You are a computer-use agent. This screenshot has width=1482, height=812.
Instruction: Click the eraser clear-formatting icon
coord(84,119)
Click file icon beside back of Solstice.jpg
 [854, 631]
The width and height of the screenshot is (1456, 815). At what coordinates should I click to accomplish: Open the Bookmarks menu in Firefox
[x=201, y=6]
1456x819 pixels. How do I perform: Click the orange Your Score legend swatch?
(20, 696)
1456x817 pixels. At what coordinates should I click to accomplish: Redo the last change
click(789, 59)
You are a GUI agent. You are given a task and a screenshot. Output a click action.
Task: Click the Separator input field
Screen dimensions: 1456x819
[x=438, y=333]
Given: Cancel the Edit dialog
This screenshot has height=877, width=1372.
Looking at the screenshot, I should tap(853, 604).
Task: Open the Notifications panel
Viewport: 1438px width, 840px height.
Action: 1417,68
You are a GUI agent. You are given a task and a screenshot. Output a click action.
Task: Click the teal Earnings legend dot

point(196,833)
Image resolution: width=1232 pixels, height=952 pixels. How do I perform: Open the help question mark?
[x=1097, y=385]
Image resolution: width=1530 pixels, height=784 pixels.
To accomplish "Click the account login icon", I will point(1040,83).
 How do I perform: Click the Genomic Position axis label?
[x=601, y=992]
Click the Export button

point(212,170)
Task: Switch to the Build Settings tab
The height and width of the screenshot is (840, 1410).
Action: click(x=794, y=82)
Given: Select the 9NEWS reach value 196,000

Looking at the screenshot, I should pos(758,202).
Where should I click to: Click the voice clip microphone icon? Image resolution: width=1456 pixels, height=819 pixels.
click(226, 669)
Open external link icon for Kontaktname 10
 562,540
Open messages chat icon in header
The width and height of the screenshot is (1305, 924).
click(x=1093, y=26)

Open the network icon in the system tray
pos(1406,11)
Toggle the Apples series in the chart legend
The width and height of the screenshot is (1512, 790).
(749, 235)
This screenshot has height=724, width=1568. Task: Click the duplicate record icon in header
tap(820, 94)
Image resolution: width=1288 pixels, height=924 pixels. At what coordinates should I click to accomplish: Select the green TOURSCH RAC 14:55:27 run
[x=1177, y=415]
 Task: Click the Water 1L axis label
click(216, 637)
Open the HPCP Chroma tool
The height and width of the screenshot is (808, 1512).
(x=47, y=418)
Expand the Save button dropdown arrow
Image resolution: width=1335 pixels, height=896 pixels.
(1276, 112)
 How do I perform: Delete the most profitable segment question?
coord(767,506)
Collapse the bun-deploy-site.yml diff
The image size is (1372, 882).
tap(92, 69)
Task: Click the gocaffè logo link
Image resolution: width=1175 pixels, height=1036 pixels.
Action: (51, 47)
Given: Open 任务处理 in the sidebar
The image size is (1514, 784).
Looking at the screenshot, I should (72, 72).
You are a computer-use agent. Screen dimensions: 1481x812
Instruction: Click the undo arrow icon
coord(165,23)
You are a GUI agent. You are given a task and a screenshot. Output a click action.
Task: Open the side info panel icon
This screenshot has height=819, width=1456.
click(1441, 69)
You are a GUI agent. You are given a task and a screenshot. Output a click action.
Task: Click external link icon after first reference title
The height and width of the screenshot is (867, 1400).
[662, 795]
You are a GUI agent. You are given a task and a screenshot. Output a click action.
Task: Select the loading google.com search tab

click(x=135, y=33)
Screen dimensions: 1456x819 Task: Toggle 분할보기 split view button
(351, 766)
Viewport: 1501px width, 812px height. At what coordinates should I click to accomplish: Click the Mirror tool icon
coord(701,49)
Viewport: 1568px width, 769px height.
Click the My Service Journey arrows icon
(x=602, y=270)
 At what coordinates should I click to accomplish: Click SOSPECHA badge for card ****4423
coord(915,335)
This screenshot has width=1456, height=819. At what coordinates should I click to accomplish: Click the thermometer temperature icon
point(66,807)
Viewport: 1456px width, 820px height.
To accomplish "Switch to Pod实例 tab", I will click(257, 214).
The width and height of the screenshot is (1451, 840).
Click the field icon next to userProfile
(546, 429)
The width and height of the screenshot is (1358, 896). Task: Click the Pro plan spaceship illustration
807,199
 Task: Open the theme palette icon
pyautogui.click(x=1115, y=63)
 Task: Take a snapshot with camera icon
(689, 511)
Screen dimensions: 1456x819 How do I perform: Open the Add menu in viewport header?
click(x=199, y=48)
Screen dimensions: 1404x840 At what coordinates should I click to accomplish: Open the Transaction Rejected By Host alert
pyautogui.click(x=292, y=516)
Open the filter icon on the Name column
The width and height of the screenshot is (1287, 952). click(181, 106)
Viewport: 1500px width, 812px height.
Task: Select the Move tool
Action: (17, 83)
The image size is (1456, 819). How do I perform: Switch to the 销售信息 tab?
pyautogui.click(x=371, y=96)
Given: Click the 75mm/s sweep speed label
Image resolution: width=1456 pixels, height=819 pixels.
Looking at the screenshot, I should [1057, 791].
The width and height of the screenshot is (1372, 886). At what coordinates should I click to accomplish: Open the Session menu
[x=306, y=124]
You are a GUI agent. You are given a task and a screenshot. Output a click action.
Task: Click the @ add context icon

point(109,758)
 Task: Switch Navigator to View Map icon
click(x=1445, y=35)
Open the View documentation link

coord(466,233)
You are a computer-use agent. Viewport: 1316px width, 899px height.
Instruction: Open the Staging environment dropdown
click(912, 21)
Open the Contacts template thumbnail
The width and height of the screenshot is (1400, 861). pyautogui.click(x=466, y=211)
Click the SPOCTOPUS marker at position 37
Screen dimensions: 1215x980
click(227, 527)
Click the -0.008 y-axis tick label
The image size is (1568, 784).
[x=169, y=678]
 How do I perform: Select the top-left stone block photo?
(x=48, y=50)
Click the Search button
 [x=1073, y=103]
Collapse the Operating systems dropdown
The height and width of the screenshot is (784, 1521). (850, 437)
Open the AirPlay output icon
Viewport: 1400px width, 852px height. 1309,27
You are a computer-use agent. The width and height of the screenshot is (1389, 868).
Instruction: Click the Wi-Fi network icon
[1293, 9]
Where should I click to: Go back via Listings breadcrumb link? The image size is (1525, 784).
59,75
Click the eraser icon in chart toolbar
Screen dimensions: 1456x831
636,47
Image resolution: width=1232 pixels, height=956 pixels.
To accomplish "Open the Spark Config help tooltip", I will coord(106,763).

* * * * *

* **Your assignment**:
Once more, write out the records exactly as they are.

* **Answer for this exercise**:
You are a computer-use agent. This screenshot has width=1482, height=812.
Instruction: Click the eraser clear-formatting icon
coord(84,119)
Click file icon beside back of Solstice.jpg
 [854, 631]
The width and height of the screenshot is (1456, 815). At what coordinates should I click to accomplish: Open the Bookmarks menu in Firefox
[x=201, y=6]
1456x819 pixels. How do I perform: Click the orange Your Score legend swatch?
(20, 696)
1456x817 pixels. At what coordinates should I click to accomplish: Redo the last change
click(789, 59)
You are a GUI agent. You are given a task and a screenshot. Output a click action.
Task: Click the Separator input field
Screen dimensions: 1456x819
[x=438, y=333]
Given: Cancel the Edit dialog
This screenshot has height=877, width=1372.
Looking at the screenshot, I should tap(853, 604).
Task: Open the Notifications panel
Viewport: 1438px width, 840px height.
Action: 1417,68
You are a GUI agent. You are given a task and a screenshot. Output a click action.
Task: Click the teal Earnings legend dot

point(196,833)
Image resolution: width=1232 pixels, height=952 pixels. How do I perform: Open the help question mark?
[x=1097, y=385]
Image resolution: width=1530 pixels, height=784 pixels.
To accomplish "Click the account login icon", I will point(1040,83).
 How do I perform: Click the Genomic Position axis label?
[x=601, y=992]
Click the Export button

point(212,170)
Task: Switch to the Build Settings tab
The height and width of the screenshot is (840, 1410).
Action: click(x=794, y=82)
Given: Select the 9NEWS reach value 196,000

Looking at the screenshot, I should pos(758,202).
Where should I click to: Click the voice clip microphone icon? Image resolution: width=1456 pixels, height=819 pixels.
click(226, 669)
Open external link icon for Kontaktname 10
 562,540
Open messages chat icon in header
The width and height of the screenshot is (1305, 924).
click(x=1093, y=26)

Open the network icon in the system tray
pos(1406,11)
Toggle the Apples series in the chart legend
The width and height of the screenshot is (1512, 790).
(749, 235)
This screenshot has height=724, width=1568. Task: Click the duplicate record icon in header
tap(820, 94)
Image resolution: width=1288 pixels, height=924 pixels. At what coordinates should I click to accomplish: Select the green TOURSCH RAC 14:55:27 run
[x=1177, y=415]
 Task: Click the Water 1L axis label
click(216, 637)
Open the HPCP Chroma tool
The height and width of the screenshot is (808, 1512).
(x=47, y=418)
Expand the Save button dropdown arrow
Image resolution: width=1335 pixels, height=896 pixels.
(1276, 112)
 How do I perform: Delete the most profitable segment question?
coord(767,506)
Collapse the bun-deploy-site.yml diff
The image size is (1372, 882).
tap(92, 69)
Task: Click the gocaffè logo link
Image resolution: width=1175 pixels, height=1036 pixels.
Action: (51, 47)
Given: Open 任务处理 in the sidebar
The image size is (1514, 784).
Looking at the screenshot, I should (72, 72).
You are a computer-use agent. Screen dimensions: 1481x812
Instruction: Click the undo arrow icon
coord(165,23)
You are a GUI agent. You are given a task and a screenshot. Output a click action.
Task: Open the side info panel icon
This screenshot has height=819, width=1456.
click(1441, 69)
You are a GUI agent. You are given a task and a screenshot. Output a click action.
Task: Click external link icon after first reference title
The height and width of the screenshot is (867, 1400).
[662, 795]
You are a GUI agent. You are given a task and a screenshot. Output a click action.
Task: Select the loading google.com search tab

click(x=135, y=33)
Screen dimensions: 1456x819 Task: Toggle 분할보기 split view button
(351, 766)
Viewport: 1501px width, 812px height. At what coordinates should I click to accomplish: Click the Mirror tool icon
coord(701,49)
Viewport: 1568px width, 769px height.
Click the My Service Journey arrows icon
(x=602, y=270)
 At what coordinates should I click to accomplish: Click SOSPECHA badge for card ****4423
coord(915,335)
This screenshot has width=1456, height=819. At what coordinates should I click to accomplish: Click the thermometer temperature icon
point(66,807)
Viewport: 1456px width, 820px height.
To accomplish "Switch to Pod实例 tab", I will click(257, 214).
The width and height of the screenshot is (1451, 840).
Click the field icon next to userProfile
(546, 429)
The width and height of the screenshot is (1358, 896). Task: Click the Pro plan spaceship illustration
807,199
 Task: Open the theme palette icon
pyautogui.click(x=1115, y=63)
 Task: Take a snapshot with camera icon
(689, 511)
Screen dimensions: 1456x819 How do I perform: Open the Add menu in viewport header?
click(x=199, y=48)
Screen dimensions: 1404x840 At what coordinates should I click to accomplish: Open the Transaction Rejected By Host alert
pyautogui.click(x=292, y=516)
Open the filter icon on the Name column
The width and height of the screenshot is (1287, 952). click(181, 106)
Viewport: 1500px width, 812px height.
Task: Select the Move tool
Action: (17, 83)
The image size is (1456, 819). How do I perform: Switch to the 销售信息 tab?
pyautogui.click(x=371, y=96)
Given: Click the 75mm/s sweep speed label
Image resolution: width=1456 pixels, height=819 pixels.
Looking at the screenshot, I should [1057, 791].
The width and height of the screenshot is (1372, 886). At what coordinates should I click to accomplish: Open the Session menu
[x=306, y=124]
You are a GUI agent. You are given a task and a screenshot. Output a click action.
Task: Click the @ add context icon

point(109,758)
 Task: Switch Navigator to View Map icon
click(x=1445, y=35)
Open the View documentation link

coord(466,233)
You are a computer-use agent. Viewport: 1316px width, 899px height.
Instruction: Open the Staging environment dropdown
click(912, 21)
Open the Contacts template thumbnail
The width and height of the screenshot is (1400, 861). pyautogui.click(x=466, y=211)
Click the SPOCTOPUS marker at position 37
Screen dimensions: 1215x980
click(227, 527)
Click the -0.008 y-axis tick label
The image size is (1568, 784).
[x=169, y=678]
 How do I perform: Select the top-left stone block photo?
(x=48, y=50)
Click the Search button
 [x=1073, y=103]
Collapse the Operating systems dropdown
The height and width of the screenshot is (784, 1521). (850, 437)
Open the AirPlay output icon
Viewport: 1400px width, 852px height. 1309,27
You are a computer-use agent. The width and height of the screenshot is (1389, 868).
Instruction: Click the Wi-Fi network icon
[1293, 9]
Where should I click to: Go back via Listings breadcrumb link? The image size is (1525, 784).
59,75
Click the eraser icon in chart toolbar
Screen dimensions: 1456x831
636,47
Image resolution: width=1232 pixels, height=956 pixels.
To accomplish "Open the Spark Config help tooltip", I will coord(106,763).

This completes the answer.